■ **PROBLEM TO SOLVE**:
From the material below, extract every line that contains the string "click", matching case exactly.

■ **RECORDS FOR THE TASK**:

------------------------------------

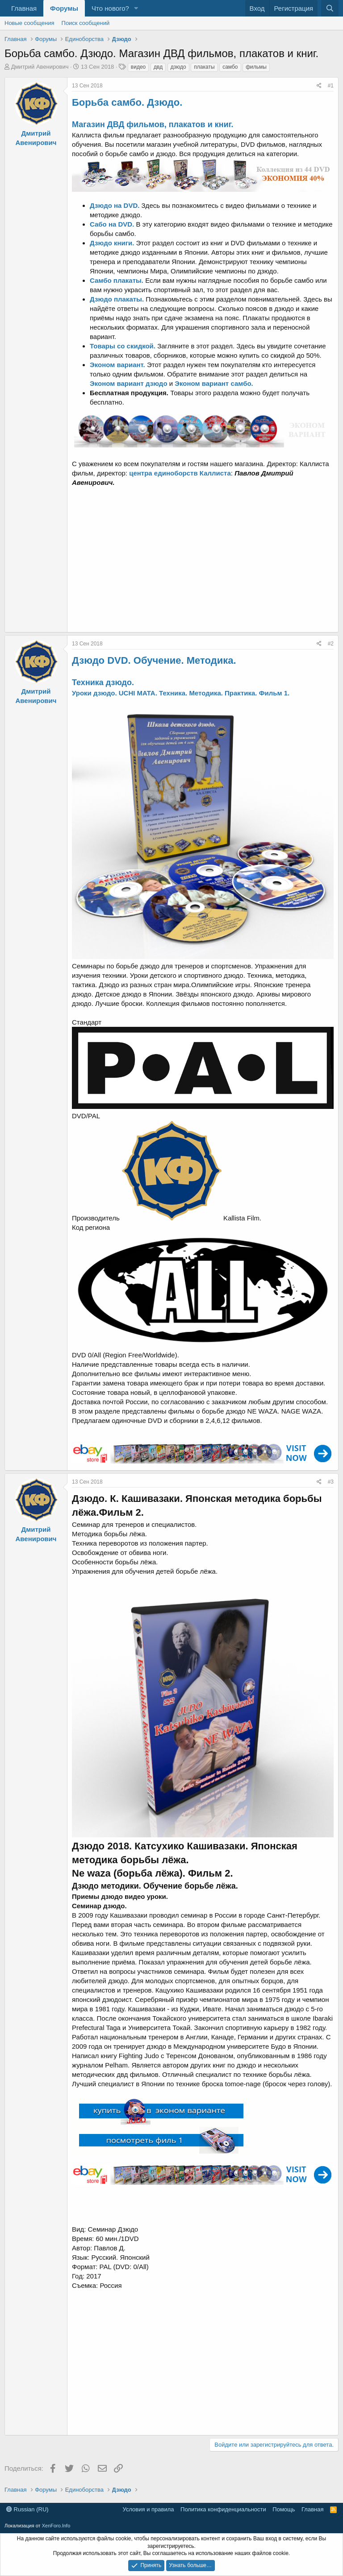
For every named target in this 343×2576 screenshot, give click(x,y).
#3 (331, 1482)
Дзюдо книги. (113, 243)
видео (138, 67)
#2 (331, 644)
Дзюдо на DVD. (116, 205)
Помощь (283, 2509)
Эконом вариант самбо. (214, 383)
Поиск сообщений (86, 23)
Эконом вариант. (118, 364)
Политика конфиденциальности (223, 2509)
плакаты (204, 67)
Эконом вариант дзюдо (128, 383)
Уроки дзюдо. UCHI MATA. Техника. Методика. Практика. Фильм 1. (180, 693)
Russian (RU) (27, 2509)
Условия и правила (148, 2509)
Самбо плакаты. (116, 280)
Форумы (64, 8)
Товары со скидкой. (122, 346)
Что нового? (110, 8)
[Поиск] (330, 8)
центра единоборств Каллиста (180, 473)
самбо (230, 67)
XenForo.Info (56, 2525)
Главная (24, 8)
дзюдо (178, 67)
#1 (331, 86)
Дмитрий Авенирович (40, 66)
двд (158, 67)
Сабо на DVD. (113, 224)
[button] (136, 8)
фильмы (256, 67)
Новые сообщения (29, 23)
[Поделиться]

------------------------------------

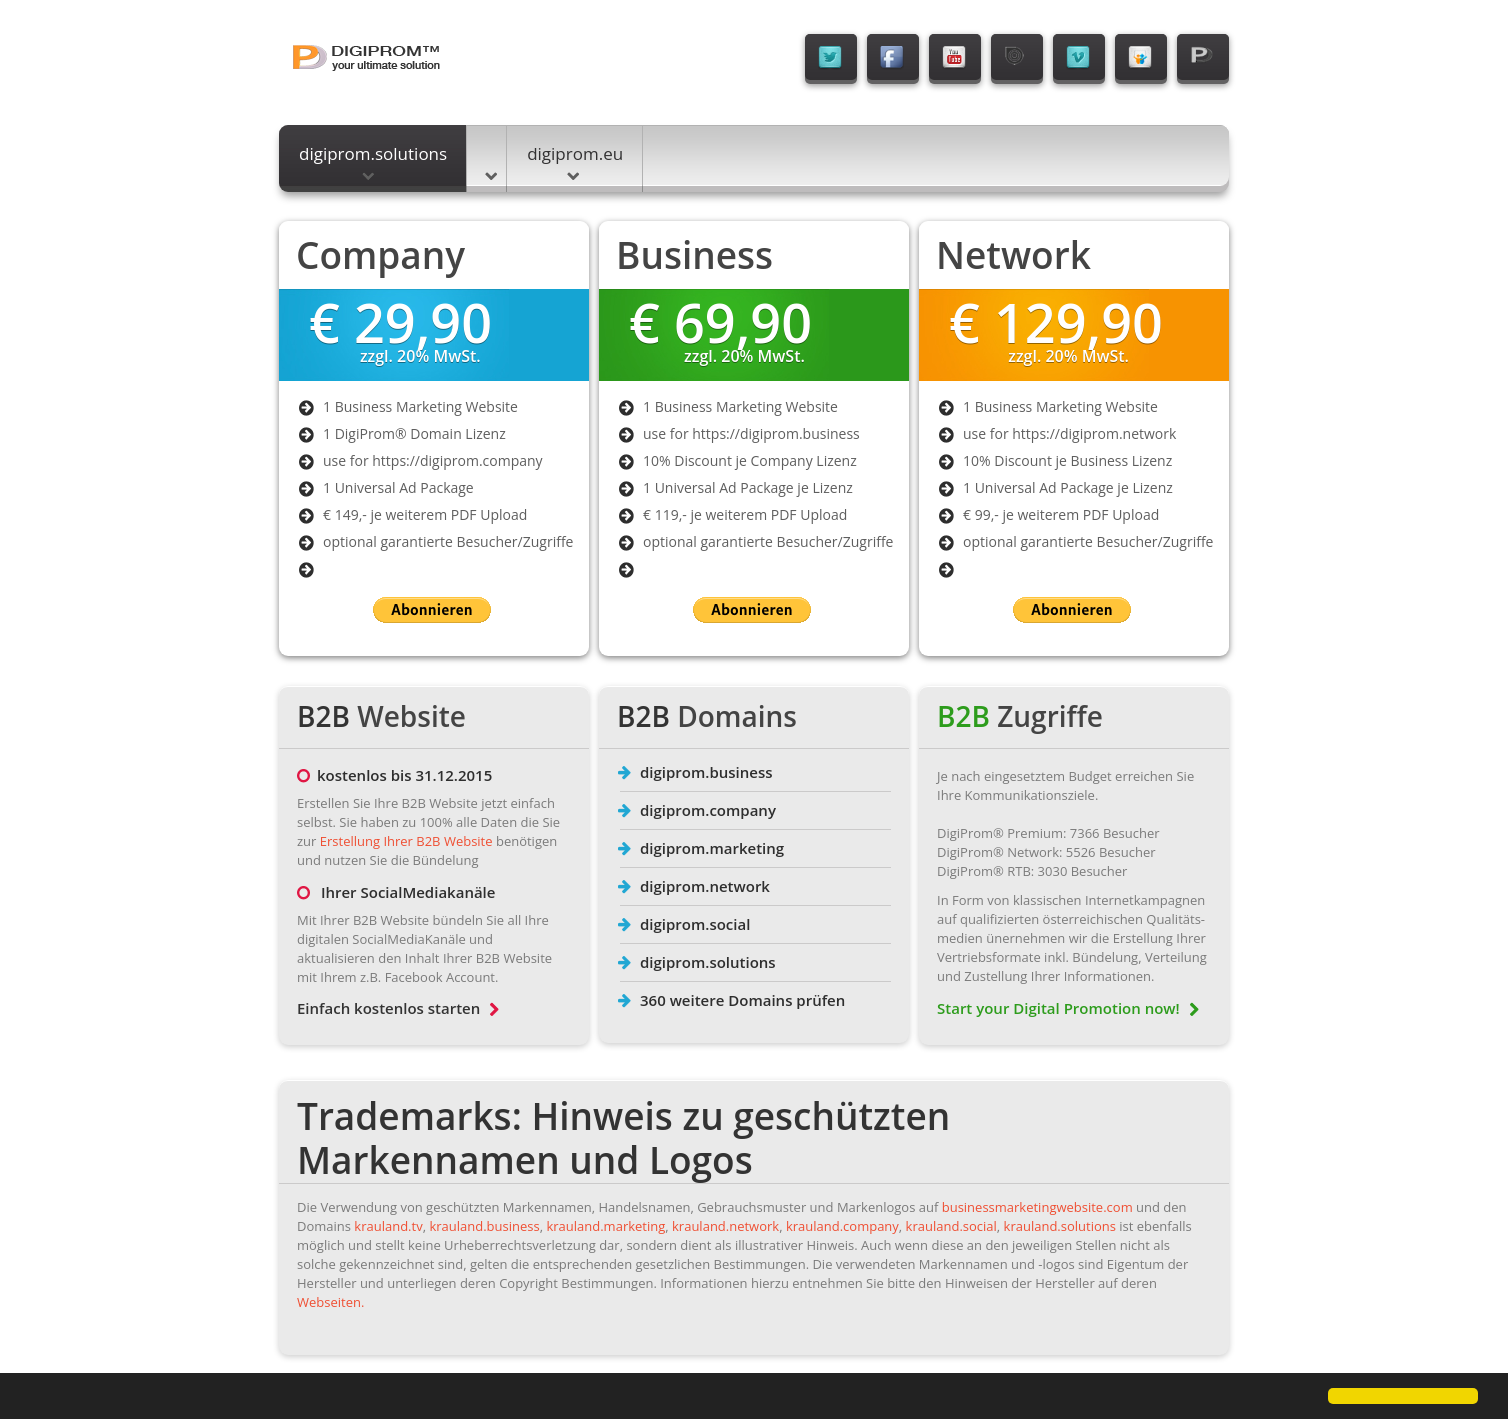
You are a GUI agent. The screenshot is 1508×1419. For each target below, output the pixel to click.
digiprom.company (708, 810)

------------------------------------

■ **TASK RESPONSE**:
For every named target in this 343×2576 screenshot, give click(x,y).
You are a GUI agent. The screenshot is 1508×1419. For each target below, output the pixel to click.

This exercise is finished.